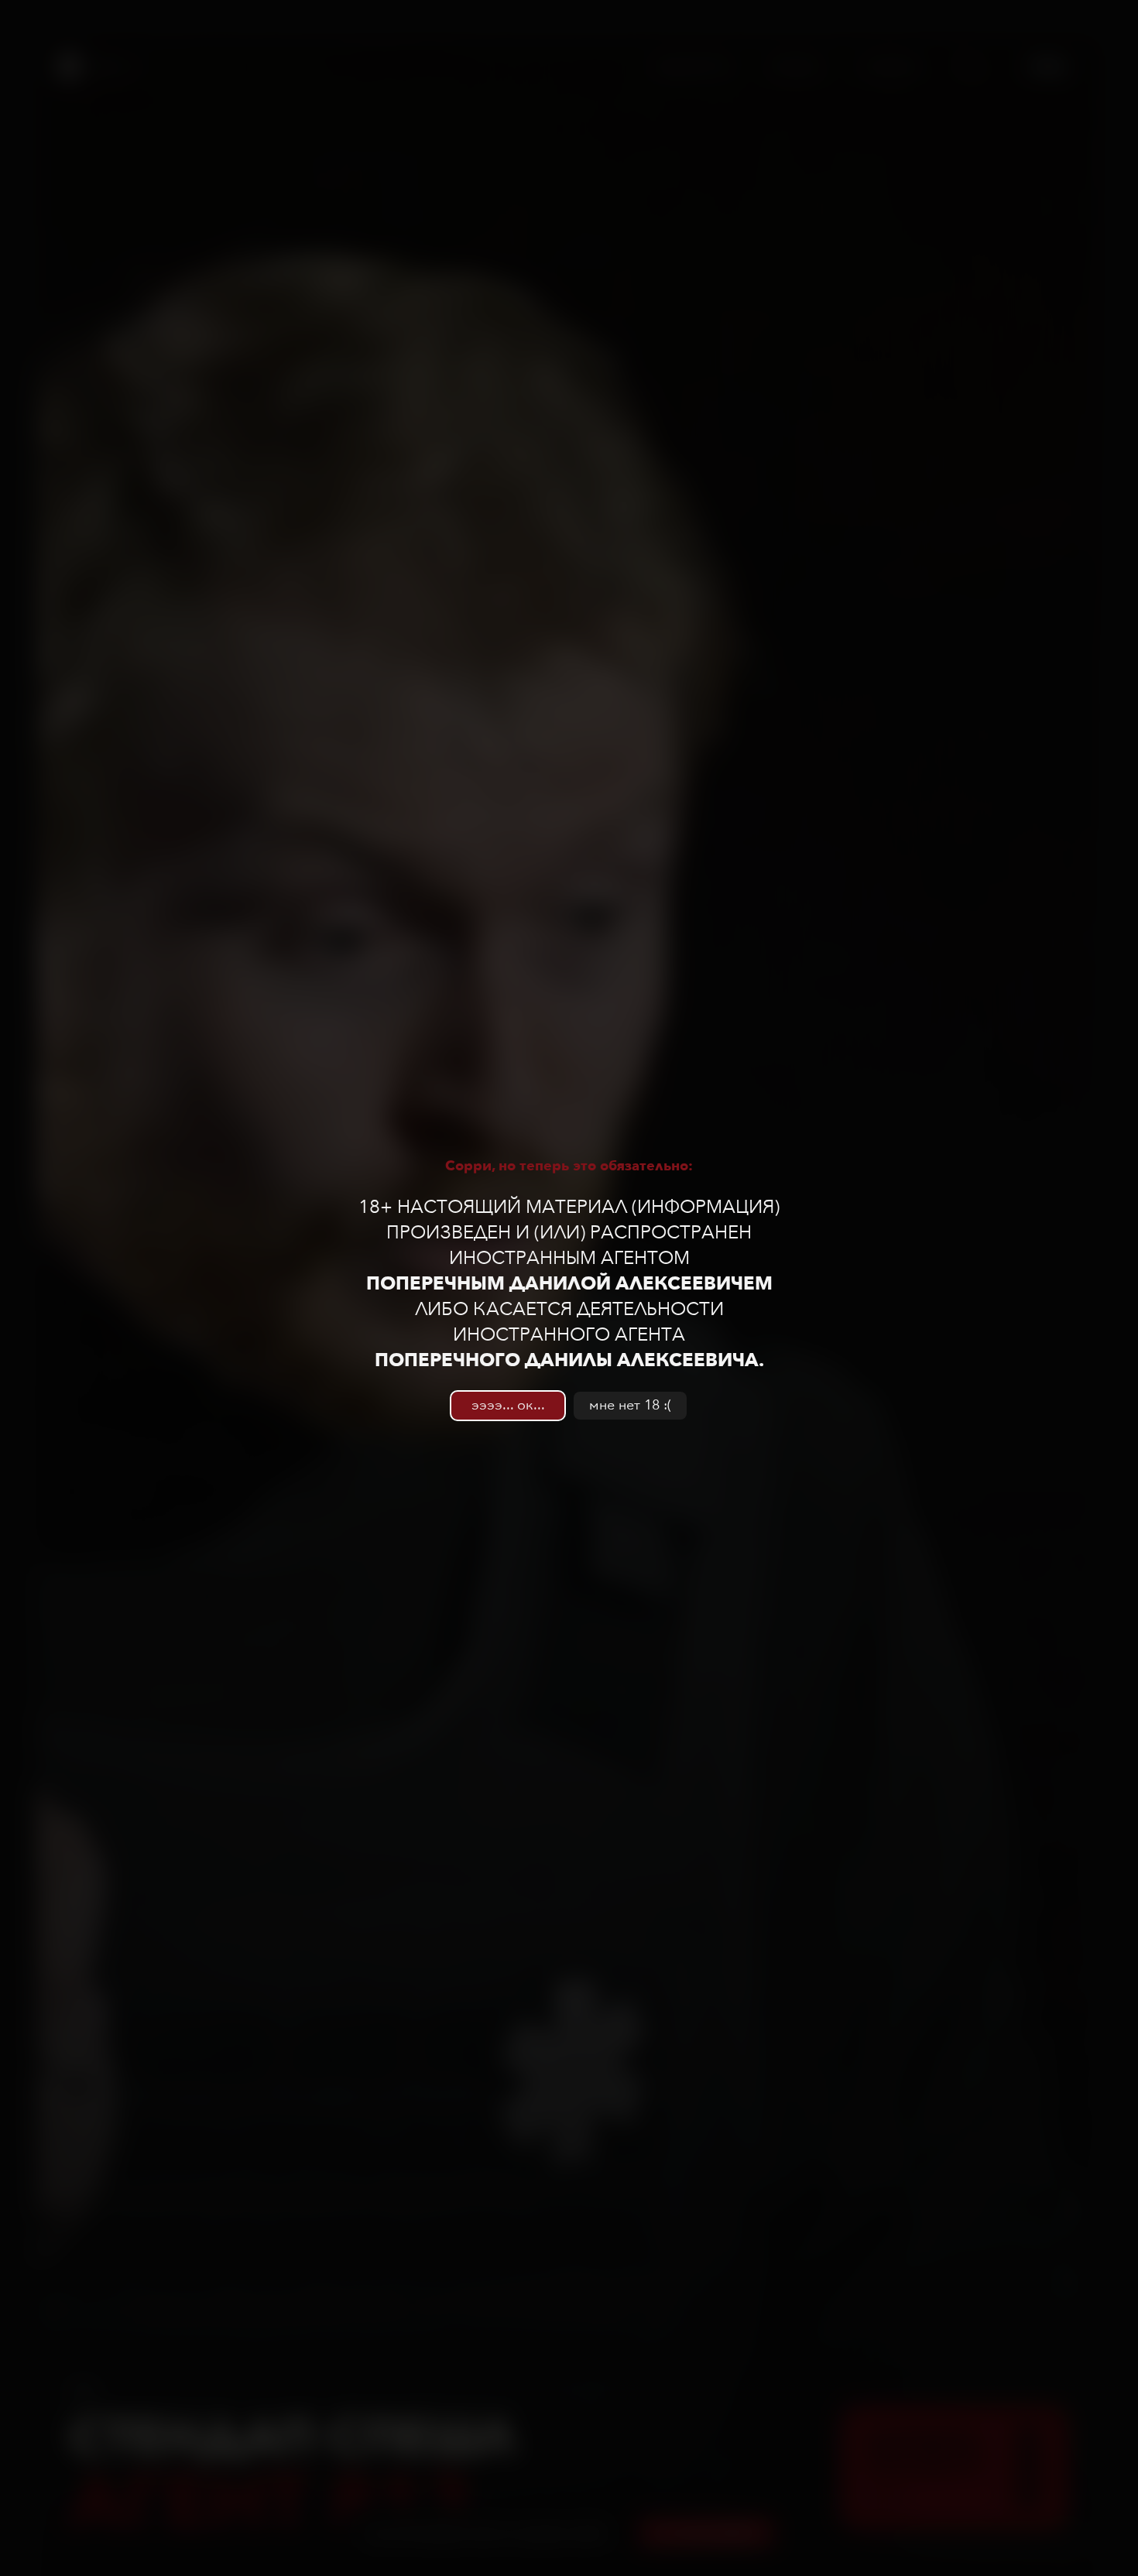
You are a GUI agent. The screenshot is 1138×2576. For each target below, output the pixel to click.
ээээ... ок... (508, 1405)
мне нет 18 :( (630, 1405)
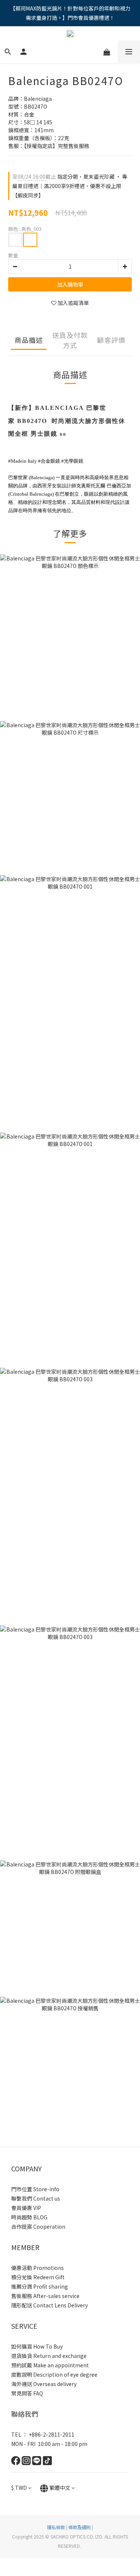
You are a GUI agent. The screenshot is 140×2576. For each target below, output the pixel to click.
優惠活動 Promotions (37, 2267)
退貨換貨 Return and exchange (49, 2355)
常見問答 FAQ (27, 2393)
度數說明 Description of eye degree (54, 2374)
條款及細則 (79, 2527)
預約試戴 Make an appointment (50, 2365)
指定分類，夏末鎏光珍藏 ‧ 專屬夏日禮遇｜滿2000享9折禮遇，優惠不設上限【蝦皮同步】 (69, 186)
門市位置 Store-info (35, 2189)
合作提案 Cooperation (38, 2226)
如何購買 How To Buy (37, 2346)
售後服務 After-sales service (45, 2296)
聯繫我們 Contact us (35, 2198)
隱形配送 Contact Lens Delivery (49, 2305)
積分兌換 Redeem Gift (38, 2277)
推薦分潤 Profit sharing (39, 2286)
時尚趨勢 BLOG (29, 2217)
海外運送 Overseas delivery (44, 2384)
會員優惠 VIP (26, 2207)
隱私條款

_To do:_
When you reach the line in the material above that holds "退貨換貨 Return and exchange (49, 2355)", begin reproducing lines exactly, and stop after the line that holds "如何購買 How To Buy (37, 2346)".

_Problem solution:_
退貨換貨 Return and exchange (49, 2355)
常見問答 FAQ (27, 2393)
度數說明 Description of eye degree (54, 2374)
條款及細則 (79, 2527)
預約試戴 Make an appointment (50, 2365)
指定分類，夏末鎏光珍藏 ‧ 專屬夏日禮遇｜滿2000享9折禮遇，優惠不設上限【蝦皮同步】 (69, 186)
門市位置 Store-info (35, 2189)
合作提案 Cooperation (38, 2226)
如何購買 How To Buy (37, 2346)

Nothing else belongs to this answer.